#### Problem description:
Write out the data as a numbered list, beginning with the line that contains "Sphinx (79, 957)" and continuing through the last line of the data, both included. Omit any blank lines.

#### Data lines:
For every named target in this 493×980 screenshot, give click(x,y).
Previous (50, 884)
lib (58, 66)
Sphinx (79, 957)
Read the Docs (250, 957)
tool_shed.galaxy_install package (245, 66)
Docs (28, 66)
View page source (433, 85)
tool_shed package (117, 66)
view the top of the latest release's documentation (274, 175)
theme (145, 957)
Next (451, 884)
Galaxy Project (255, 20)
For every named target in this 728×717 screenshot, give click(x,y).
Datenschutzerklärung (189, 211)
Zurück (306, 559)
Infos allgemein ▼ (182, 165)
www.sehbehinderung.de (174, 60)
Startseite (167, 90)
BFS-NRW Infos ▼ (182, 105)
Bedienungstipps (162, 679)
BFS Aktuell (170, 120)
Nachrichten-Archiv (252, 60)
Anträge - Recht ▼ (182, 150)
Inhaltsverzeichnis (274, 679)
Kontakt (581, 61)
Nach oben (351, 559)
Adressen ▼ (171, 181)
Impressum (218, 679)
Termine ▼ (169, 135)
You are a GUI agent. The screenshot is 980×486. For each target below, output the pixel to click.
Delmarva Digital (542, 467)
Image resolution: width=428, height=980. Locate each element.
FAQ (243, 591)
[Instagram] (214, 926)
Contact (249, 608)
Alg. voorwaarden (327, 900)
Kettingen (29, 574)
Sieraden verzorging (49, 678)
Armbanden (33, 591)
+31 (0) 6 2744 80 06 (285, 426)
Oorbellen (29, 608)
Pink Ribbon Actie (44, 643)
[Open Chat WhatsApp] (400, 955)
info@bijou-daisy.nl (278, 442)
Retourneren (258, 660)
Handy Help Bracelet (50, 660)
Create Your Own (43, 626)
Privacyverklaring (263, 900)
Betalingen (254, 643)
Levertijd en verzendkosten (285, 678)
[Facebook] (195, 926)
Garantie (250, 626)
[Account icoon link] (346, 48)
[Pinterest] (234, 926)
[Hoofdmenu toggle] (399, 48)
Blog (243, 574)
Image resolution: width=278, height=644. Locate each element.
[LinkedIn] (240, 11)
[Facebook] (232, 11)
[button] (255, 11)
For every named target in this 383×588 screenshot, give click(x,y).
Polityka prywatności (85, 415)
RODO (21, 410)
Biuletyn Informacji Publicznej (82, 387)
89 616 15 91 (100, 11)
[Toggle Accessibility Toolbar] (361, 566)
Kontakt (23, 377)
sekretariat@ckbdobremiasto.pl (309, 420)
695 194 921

#### Final result:
1. Sphinx (79, 957)
2. Read the Docs (250, 957)
3. tool_shed.galaxy_install package (245, 66)
4. Docs (28, 66)
5. View page source (433, 85)
6. tool_shed package (117, 66)
7. view the top of the latest release's documentation (274, 175)
8. theme (145, 957)
9. Next (451, 884)
10. Galaxy Project (255, 20)
11. For every named target in this 728×717 screenshot, give click(x,y).
12. Datenschutzerklärung (189, 211)
13. Zurück (306, 559)
14. Infos allgemein ▼ (182, 165)
15. www.sehbehinderung.de (174, 60)
16. Startseite (167, 90)
17. BFS-NRW Infos ▼ (182, 105)
18. Bedienungstipps (162, 679)
19. BFS Aktuell (170, 120)
20. Nachrichten-Archiv (252, 60)
21. Anträge - Recht ▼ (182, 150)
22. Inhaltsverzeichnis (274, 679)
23. Kontakt (581, 61)
24. Nach oben (351, 559)
25. Adressen ▼ (171, 181)
26. Impressum (218, 679)
27. Termine ▼ (169, 135)
28. You are a GUI agent. The screenshot is 980×486. For each target below, output the pixel to click.
29. Delmarva Digital (542, 467)
30. Image resolution: width=428, height=980. Locate each element.
31. FAQ (243, 591)
32. [Instagram] (214, 926)
33. Contact (249, 608)
34. Alg. voorwaarden (327, 900)
35. Kettingen (29, 574)
36. Sieraden verzorging (49, 678)
37. Armbanden (33, 591)
38. +31 (0) 6 2744 80 06 (285, 426)
39. Oorbellen (29, 608)
40. Pink Ribbon Actie (44, 643)
41. [Open Chat WhatsApp] (400, 955)
42. info@bijou-daisy.nl (278, 442)
43. Retourneren (258, 660)
44. Handy Help Bracelet (50, 660)
45. Create Your Own (43, 626)
46. Privacyverklaring (263, 900)
47. Betalingen (254, 643)
48. Levertijd en verzendkosten (285, 678)
49. [Facebook] (195, 926)
50. Garantie (250, 626)
51. [Account icoon link] (346, 48)
52. [Pinterest] (234, 926)
53. [Hoofdmenu toggle] (399, 48)
54. Blog (243, 574)
55. Image resolution: width=278, height=644. Locate each element.
56. [LinkedIn] (240, 11)
57. [Facebook] (232, 11)
58. [button] (255, 11)
59. For every named target in this 383×588 screenshot, give click(x,y).
60. Polityka prywatności (85, 415)
61. RODO (21, 410)
62. Biuletyn Informacji Publicznej (82, 387)
63. 89 616 15 91 (100, 11)
64. [Toggle Accessibility Toolbar] (361, 566)
65. Kontakt (23, 377)
66. sekretariat@ckbdobremiasto.pl (309, 420)
67. 695 194 921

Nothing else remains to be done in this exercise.